Setlocale

7 February 2020

In my C program I wanted to be able to handle international characters in UTF-8. So I used standard library functions like mblen and mbtowc, that I had discovered in talk notes by Ingo Schwarze: “Why and how you ought to Keep multibyte character support simple, EuroBSDCon, Beograd, September 25, 2016”. (Nice Canadian mountain, campground and rivulet photos, by the way.)

But whatever I tried, they didn’t work. No multibyte characters, put in a test string in UTF-8 (the default encoding of Linux Mint) were ever recognised. When I ran locale in the born again shell bash, I got this:

LANG=en_US.UTF-8
LANGUAGE=en_US
LC_CTYPE="en_US.UTF-8"
LC_NUMERIC=en_US.UTF-8
LC_TIME=en_US.UTF-8
LC_COLLATE="en_US.UTF-8"
LC_MONETARY=en_US.UTF-8
LC_MESSAGES="en_US.UTF-8"
LC_PAPER=en_US.UTF-8
LC_NAME=en_US.UTF-8
LC_ADDRESS=en_US.UTF-8
LC_TELEPHONE=en_US.UTF-8
LC_MEASUREMENT=en_US.UTF-8
LC_IDENTIFICATION=en_US.UTF-8
LC_ALL=

I expected my little test program to inherit that, and be aware of UTF-8. Because from past experiences with the bourne shell sh, I remembered that environment variables are not always inherited by subprocesses by default, I even exported them. Still to no avail.

Notable fact: standard library (stlib.h) macro MB_CUR_MAX stubbornly kept evaluating to 1. Never more.

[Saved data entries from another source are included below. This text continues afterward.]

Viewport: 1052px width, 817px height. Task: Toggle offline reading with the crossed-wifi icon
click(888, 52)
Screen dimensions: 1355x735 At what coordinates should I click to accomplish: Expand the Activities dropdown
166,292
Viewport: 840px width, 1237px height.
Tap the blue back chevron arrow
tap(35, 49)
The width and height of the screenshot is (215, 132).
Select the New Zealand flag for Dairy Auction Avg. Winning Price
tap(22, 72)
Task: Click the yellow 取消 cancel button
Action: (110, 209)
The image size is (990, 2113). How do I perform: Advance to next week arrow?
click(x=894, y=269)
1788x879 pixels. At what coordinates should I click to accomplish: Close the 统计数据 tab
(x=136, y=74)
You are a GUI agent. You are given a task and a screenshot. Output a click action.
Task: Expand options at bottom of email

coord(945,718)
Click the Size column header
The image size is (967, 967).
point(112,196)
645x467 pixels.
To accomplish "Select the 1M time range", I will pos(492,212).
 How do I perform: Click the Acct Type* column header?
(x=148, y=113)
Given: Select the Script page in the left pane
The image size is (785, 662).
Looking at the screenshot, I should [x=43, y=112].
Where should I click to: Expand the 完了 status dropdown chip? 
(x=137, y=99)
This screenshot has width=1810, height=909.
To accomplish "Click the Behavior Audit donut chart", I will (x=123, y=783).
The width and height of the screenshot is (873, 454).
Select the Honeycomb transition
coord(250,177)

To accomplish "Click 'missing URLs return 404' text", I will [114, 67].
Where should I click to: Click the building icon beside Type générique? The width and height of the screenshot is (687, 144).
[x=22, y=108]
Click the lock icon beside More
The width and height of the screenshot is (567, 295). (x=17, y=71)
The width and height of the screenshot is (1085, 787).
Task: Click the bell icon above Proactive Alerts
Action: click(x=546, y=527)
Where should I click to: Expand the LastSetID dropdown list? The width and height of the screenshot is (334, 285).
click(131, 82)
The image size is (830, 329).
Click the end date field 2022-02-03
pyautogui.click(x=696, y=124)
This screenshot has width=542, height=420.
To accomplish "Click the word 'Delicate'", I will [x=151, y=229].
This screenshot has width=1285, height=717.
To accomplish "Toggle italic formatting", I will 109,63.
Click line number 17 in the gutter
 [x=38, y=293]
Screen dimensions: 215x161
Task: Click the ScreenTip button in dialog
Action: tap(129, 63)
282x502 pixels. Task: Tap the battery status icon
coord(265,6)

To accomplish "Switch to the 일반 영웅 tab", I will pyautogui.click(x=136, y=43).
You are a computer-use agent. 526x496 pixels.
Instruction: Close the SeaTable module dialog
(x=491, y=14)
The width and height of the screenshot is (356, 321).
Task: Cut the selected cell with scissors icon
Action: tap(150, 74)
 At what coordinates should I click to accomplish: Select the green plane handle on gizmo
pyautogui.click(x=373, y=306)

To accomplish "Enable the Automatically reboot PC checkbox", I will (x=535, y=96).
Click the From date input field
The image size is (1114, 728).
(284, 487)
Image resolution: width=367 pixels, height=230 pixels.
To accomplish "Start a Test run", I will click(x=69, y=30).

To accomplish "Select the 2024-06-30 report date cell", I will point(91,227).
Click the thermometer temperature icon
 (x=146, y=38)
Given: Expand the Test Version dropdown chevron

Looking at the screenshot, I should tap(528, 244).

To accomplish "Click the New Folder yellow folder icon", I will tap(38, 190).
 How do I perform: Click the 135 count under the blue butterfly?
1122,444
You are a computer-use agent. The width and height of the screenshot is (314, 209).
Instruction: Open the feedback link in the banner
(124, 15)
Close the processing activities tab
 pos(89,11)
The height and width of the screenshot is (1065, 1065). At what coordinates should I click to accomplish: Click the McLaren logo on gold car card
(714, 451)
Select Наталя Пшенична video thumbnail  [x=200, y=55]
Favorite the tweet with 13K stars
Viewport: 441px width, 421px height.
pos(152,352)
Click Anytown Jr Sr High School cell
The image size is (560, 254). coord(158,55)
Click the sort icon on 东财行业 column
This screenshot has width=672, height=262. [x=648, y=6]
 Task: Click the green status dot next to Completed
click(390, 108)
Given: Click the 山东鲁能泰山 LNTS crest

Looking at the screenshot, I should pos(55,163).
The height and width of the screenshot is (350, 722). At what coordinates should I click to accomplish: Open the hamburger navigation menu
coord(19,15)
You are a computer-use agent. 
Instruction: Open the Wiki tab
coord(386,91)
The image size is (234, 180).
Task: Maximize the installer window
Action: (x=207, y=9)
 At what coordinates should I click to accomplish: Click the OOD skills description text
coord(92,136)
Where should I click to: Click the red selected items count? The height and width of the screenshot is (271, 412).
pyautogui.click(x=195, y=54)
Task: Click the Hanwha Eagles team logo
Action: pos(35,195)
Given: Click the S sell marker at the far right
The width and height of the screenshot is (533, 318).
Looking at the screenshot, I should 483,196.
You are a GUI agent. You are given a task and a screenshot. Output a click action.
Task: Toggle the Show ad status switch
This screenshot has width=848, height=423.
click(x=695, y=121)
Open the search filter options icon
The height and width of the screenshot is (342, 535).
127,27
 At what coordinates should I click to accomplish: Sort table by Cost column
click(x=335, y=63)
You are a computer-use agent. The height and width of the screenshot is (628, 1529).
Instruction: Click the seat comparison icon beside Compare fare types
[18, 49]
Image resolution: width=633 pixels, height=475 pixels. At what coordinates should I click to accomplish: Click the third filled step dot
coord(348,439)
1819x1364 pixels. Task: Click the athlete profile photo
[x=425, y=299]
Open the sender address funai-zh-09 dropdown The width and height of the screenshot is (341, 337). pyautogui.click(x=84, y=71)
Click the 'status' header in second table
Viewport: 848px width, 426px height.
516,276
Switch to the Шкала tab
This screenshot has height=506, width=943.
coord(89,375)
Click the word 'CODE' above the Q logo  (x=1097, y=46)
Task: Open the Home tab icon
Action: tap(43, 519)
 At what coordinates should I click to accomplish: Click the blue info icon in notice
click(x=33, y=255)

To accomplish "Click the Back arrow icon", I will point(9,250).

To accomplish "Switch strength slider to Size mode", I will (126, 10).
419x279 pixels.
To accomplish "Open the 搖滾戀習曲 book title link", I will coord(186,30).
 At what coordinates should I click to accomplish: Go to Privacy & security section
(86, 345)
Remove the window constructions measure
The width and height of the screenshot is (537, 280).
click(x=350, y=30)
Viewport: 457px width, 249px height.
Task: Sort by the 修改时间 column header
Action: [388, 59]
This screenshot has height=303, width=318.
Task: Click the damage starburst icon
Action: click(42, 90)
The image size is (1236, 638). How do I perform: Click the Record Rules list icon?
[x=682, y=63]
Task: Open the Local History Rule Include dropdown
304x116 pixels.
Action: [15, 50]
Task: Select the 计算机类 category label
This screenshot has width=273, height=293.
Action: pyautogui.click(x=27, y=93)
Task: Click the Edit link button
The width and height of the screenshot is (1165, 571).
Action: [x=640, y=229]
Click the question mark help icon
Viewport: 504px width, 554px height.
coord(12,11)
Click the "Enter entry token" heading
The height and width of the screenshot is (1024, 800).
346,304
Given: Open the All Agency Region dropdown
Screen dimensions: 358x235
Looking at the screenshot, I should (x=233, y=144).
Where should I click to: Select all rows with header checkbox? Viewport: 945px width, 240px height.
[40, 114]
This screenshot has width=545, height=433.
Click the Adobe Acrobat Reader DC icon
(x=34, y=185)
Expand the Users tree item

Always read man pages, of course. I had, and did again. I took me a long time to finally find the solution. If you run:
man locale
it defaults to
man 1 locale.
As usual: first one found is shown. But that page isn’t very informative. What you actually should read is:
man 7 locale.

There it says:
“The header <locale.h> declares data types, functions and macros which are useful in this task.
The functions it declares are setlocale(3) to set the current locale,” [...]

man 3 setlocale:
“If locale is an empty string, "", each part of the locale that should be modified is set according to the environment variables.
[...]
On startup of the main program, the portable "C" locale is selected as default. A program may be made portable to all locales by calling:
setlocale(LC_ALL, "");”

That helped. Now it works. I thought I should share.